4月にソフトバンクモバイルの代表取締役社長 兼 CEOに就任した宮内謙氏は、5月19日に開催された2015年夏モデル発表会で、今後も少数は販売するとしながらも「本質的にはガラケーは必要ない」と語った。
まあ、この部分に関しては、会社のスタンスを表明しただけです。社長として、あるいはソフトバンクとして「本質的にはガラケーは必要ない」と思っているというだけの話ですね。
ですからこの発言を聞いても、ソフトバンクはガラケーやガラホに消極的なのかと思うだけです。気になったのがその次の部分です。
「60代のスマホ比率は5%くらいと言われているが、本当はスマホを使いたいという人の深層心理はすごく高まっている。綺麗な写真が撮れたり、音楽が聴けたり、どう考えてもスマホの方が優れている。(フィーチャーフォンは)出してはいくが、ガラケーやガラホを宣伝したいなんて全然思っていない」(宮内氏)。
この発言って、文脈的には、宮内社長が消費者の意見を代弁しているわけですよね。でも、どうしても私には、消費者の代弁をする体で自分の都合を言っているだけにしか思えないのです。
「本当はスマホを使いたいという人の深層心理はすごく高まっている」といっていますが、本当にそうなのでしょうか?もちろん、スマホを使いたいと思っている高齢者もいるでしょう。でも、それがそんなに強い欲求だとは思えないんですよね。携帯はメールと通話だけで大丈夫と言う人が、やっぱり多いはずですから。
つまりこの部分は、人々がスマホを使いたいと思っているという、社長の願望にしか思えないのです。
ちなみに、「深層心理はすごく高まっている」という表現も良く分かりませんけどね。まあ、今回は良いことにしましょう。話がぶれますから。
もう一つ、「綺麗な写真が撮れたり、音楽が聴けたり、どう考えてもスマホの方が優れている」という部分もかなり気になります。
まず、優れている商品が必ずしも人気になるわけではありません。例えば、コストとの折り合いで安い低機能の方が売れる事だって珍しくないはずですよね。
また、そもそもスマホの方がガラケーよりも優れているのかという疑問もありますよね。ガラケーの方が操作性が優れていると思うから、スマホからガラケーに戻る層だっているのです。つまり、操作性の部分に関しては、ガラケーの方が優れていると思う人もいるわけです。
確かに、一部の機能ではスマホが優秀なのは確実です。でも、単純に「優れている」なんて言い切れるものでもありません。
そして突然、「ガラケーやガラホを宣伝したいなんて全然思っていない」という発言が出てくるのです。おそらくこれが、宮内社長の本音なのでしょう。
スマホを使いたい人が増えたとか、スマホの方が優れているという趣旨の事を言っていましたが、結局ガラケーを売りたくないだけなのです。
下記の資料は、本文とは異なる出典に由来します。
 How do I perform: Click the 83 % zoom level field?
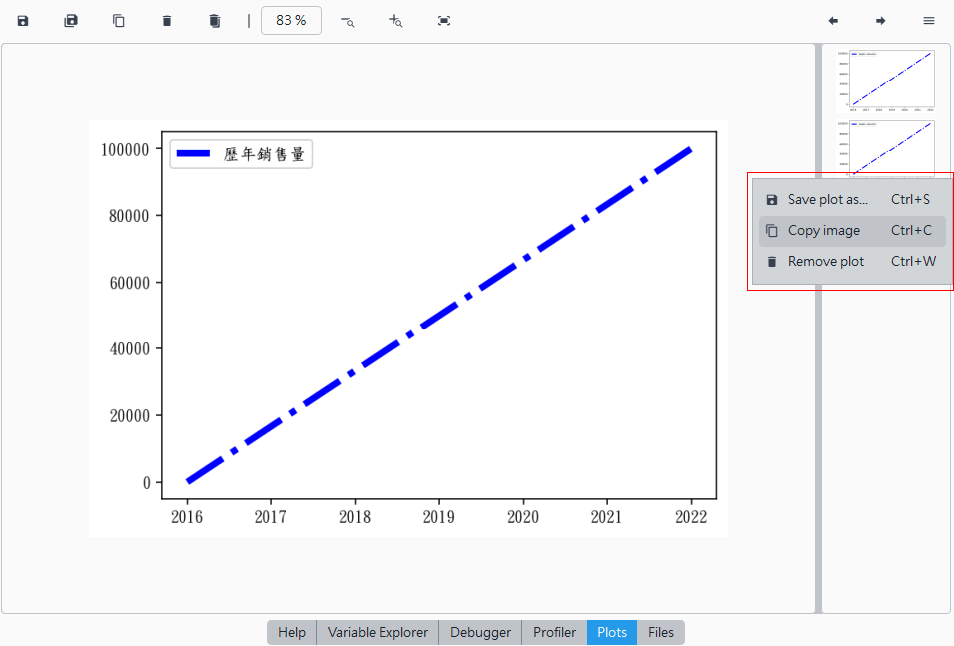coord(291,21)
さらに、スマホからガラケーに戻った人に関しては、次のように発言しています。
ただし、実際にスマートフォンに機種変更してみたものの、操作性に慣れないなど「ちょっとしたことがバリアになって、ガラケーに戻る方もいる」(宮内氏)ことから、今後は店舗などでスマートフォンを普及させるためのエバンジェリストなどを増やしていきたいとした。
この発言も、ちょっと実感と合わない気がします。「ちょっとしたことがバリア」と言っていますが、本当にちょっとした事なのでしょうか。
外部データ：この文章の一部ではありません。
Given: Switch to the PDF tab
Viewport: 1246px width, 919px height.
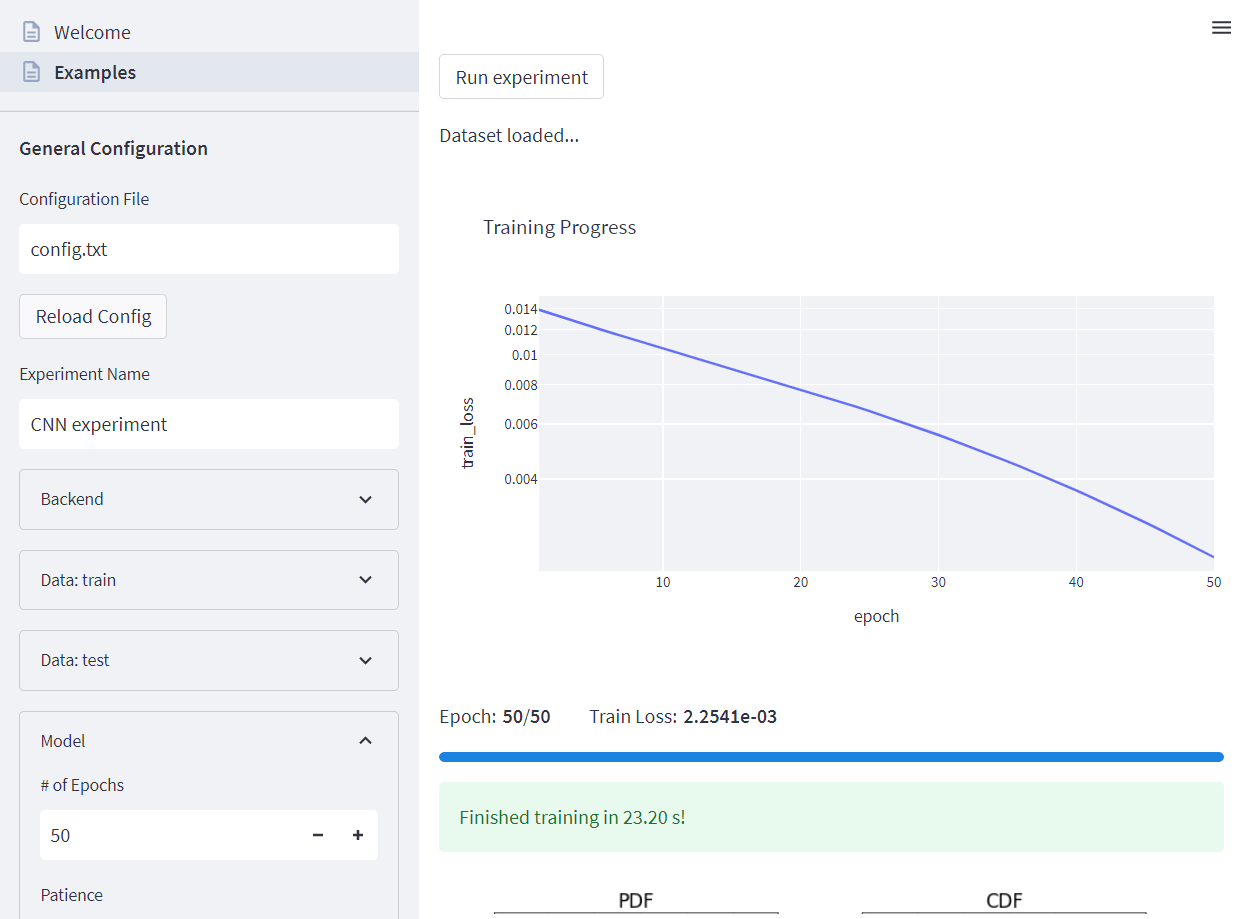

一般的には、そんなに安くない額でスマホに買い換えたわけですよね。それに、携帯からスマホに乗り換えるのには、それなりに手間もかかります。
時間的・金銭的なコストを払ったにもかかわらず、一部の人達はまたガラケーに戻すわけです。しかも、ガラケーに戻すには、これまた手間もかかります。
それを「ちょっとしたバリア」程度でこんなことって起きるのでしょうか。「ちょっとした」と言う表現は、宮内社長の願望では無いかと思ってしまうのです。あるいは、問題を小さく見せようと言う、ソフトバンクとしてのメッセージなのかもしれません。
自分の都合だけを語っているように感じる
記事が拾った発言から、全てを判断することは不可能です。もしかしたら、実際に発言を聞けば、違った印象を持つのかもしれません。それでも、少なくとも記事の内容から判断するに、自分の都合だけを言われているような気がするんですよね。
ただ、それだけならまだ良いのです。例えば、「成長が期待できない分野だから切りました」といってくれれば、こちらとしても特に違和感は感じません。
この方の発言からは、「ユーザーが求めているからガラケーは縮小するんだ」というニュアンスが感じられるんですよね。多分、その点が一番大きな違和感では無いかと思います。そして、違和感と言うだけでなく、言い回しがユーザーのせいにしているような印象を受けるのでしょう。
こんな言い方をすると、単純に損だと思うんだけどなあ。何か裏事情があって、こういう言い方を選ばざるを得なかったのでしょうか。不思議です。
それにしても、企業のトップのメッセージの出し方って大事ですよね。孫正義だったら、もっと上手くやったのだろうなと思わずにはいられません。